→ **Prompt**
Pick out each line of the material below that contains the string "pixels", treating uppercase and lowercase as different, and copy those lines.

→ **Records to process**

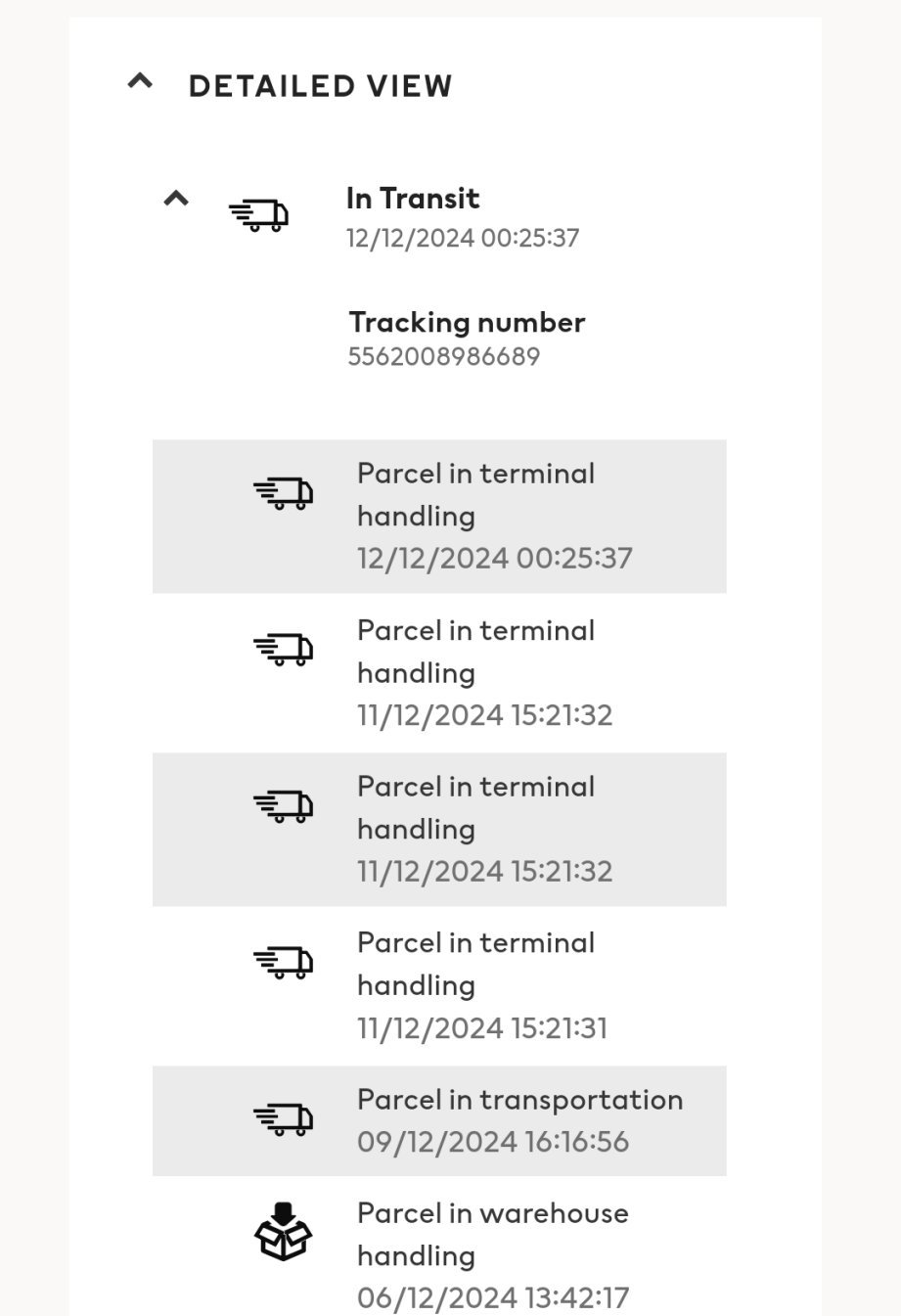Click the In Transit status title
This screenshot has height=1316, width=901.
click(x=413, y=199)
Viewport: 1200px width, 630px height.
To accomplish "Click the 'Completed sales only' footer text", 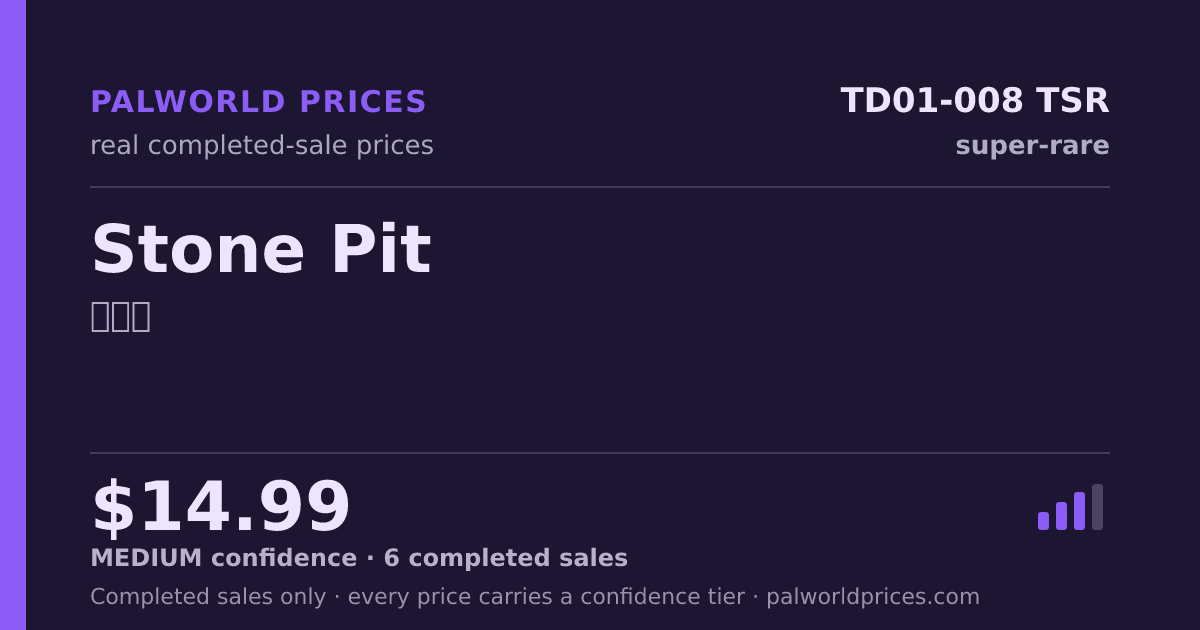I will [x=208, y=597].
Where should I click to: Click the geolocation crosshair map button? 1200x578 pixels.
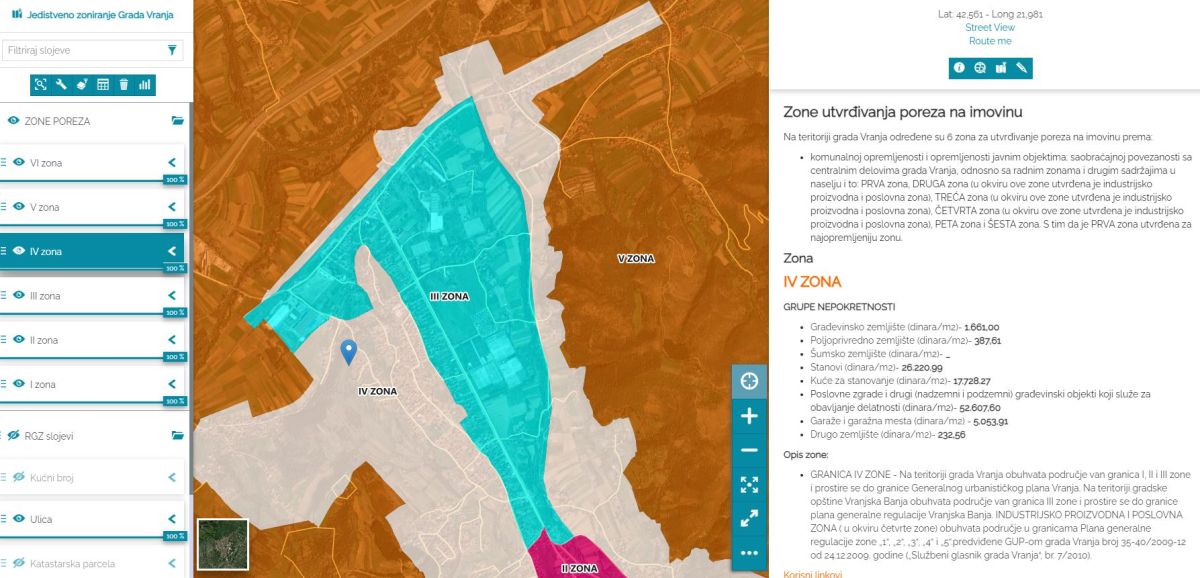point(749,381)
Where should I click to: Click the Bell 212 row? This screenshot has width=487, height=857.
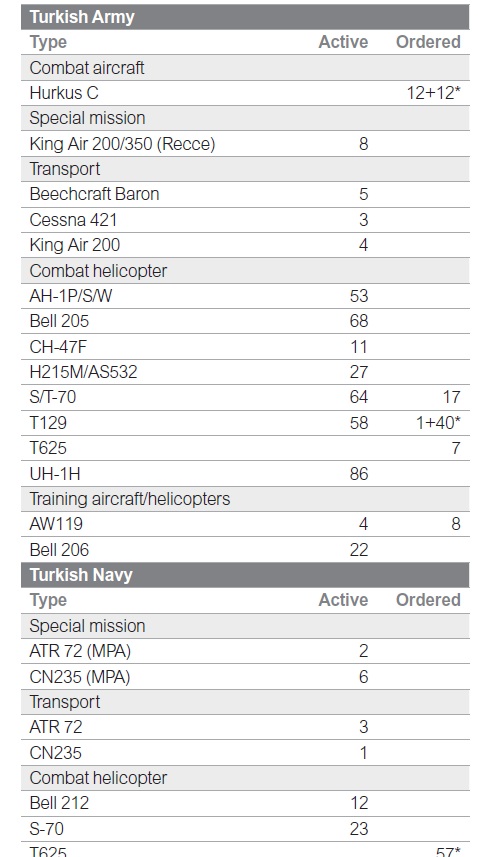click(245, 803)
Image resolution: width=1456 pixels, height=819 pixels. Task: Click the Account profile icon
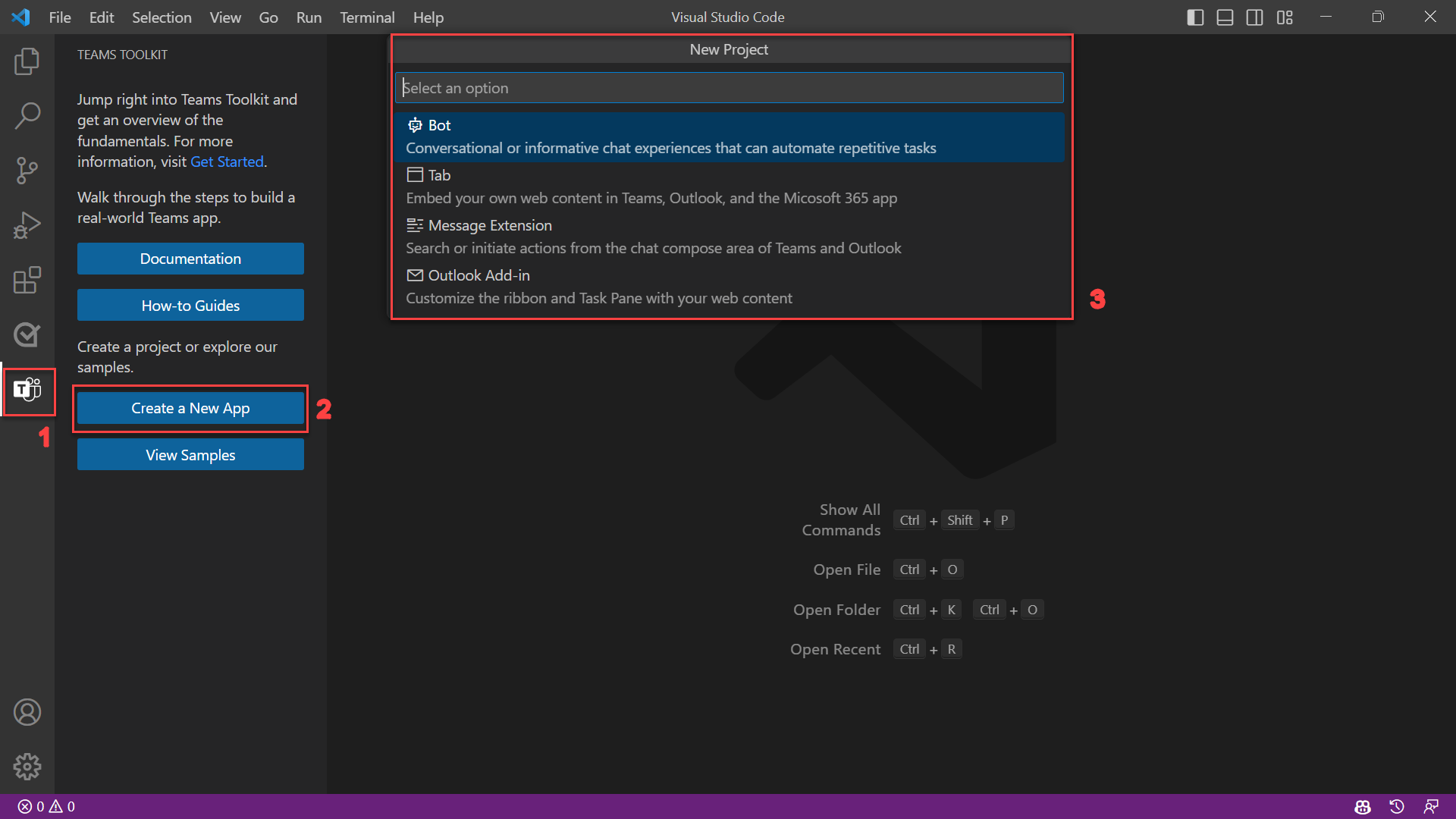27,711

→ **Correct answer**
Where should I click to: Click the geolocation crosshair map button? 1200x578 pixels.
Image resolution: width=1456 pixels, height=819 pixels. Task: Click the Account profile icon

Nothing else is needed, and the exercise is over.